W maju świat przeżył jeden z największych w historii globalnej sieci cyberataków na setki tysięcy komputerów w 150 krajach świata. Atak ransomware wywołany przez trojana WannaCry, sparaliżował pracę setek szpitali, firm kurierskich, fabryk, agencji rządowych, zwykłych ludzi i małych firm, blokując dostęp do danych zgromadzonych na komputerach i doprowadzając do strat liczonych w milionach dolarów.
Teraz okazuje się, że za WannaCry stoją hakerzy z Korei Północnej. Przynajmniej tak twierdzi administracja prezydenta Stanów Zjednoczonych. W wywiadzie udzielonym Wall Street Journal, Thomas Bossert, doradca Donalda Trumpa stwierdził, że "Nie jesteśmy jedynymi, którzy wysuwają takie oskarżenia. Inne rządy i organizacje prywatne mają podobne zdanie" ... "W miarę jak będziemy czynili internet bardziej bezpiecznym, będziemy egzekwowali odpowiedzialność od tych, którzy próbują nam szkodzić lub nam grożą, bez względu na to czy działają sami, w organizacjach przestępczych czy są wrogimi państwami" ... "Narzędzia, jakimi posługują się totalitarne reżimy są zbyt groźne, aby mogły być przez nas ignorowane".
Atak trojana WannaCry na tysiące firm na całym świecie. Fot.

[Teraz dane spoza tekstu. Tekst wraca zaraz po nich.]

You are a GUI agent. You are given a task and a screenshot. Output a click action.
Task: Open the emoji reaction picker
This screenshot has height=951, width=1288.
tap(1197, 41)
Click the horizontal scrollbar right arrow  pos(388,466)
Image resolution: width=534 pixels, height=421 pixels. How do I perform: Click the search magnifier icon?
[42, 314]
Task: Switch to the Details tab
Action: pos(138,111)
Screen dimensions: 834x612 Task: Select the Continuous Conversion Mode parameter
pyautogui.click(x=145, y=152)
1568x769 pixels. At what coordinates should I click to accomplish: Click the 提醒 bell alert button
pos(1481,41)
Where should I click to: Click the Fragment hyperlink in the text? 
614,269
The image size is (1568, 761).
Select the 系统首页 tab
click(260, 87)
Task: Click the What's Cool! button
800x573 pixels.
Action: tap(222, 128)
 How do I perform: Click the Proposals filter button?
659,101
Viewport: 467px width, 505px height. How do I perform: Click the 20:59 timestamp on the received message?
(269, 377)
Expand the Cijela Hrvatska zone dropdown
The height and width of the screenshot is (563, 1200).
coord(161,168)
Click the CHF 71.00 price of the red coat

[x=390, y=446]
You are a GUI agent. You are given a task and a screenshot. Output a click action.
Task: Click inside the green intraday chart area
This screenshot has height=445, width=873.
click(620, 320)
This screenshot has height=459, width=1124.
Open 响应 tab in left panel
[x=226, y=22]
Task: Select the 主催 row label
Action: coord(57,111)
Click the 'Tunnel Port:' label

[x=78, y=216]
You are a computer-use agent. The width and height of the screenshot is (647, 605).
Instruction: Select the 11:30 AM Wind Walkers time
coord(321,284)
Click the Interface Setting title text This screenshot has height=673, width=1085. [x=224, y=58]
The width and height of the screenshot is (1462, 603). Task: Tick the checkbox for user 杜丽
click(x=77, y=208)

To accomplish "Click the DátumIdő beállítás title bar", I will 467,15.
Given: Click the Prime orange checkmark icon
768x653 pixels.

AFP.
Bossert jednocześnie zapewnił, że grupy i osoby zaangażowane w stworzenie tego trojana i ataki z jego pomocą poniosą pełną za to odpowiedzialność. Póki co doradca Trumpa nie określił dokładnie, o jakie osoby może chodzić, ale pewne jest, że USA dotrzyma słowa i sprawiedliwie osądzi wszystkie osoby zamieszane w ten proceder, jak już miało to miejsce w historii z hakerami pochodzącymi z Rosji czy Chin.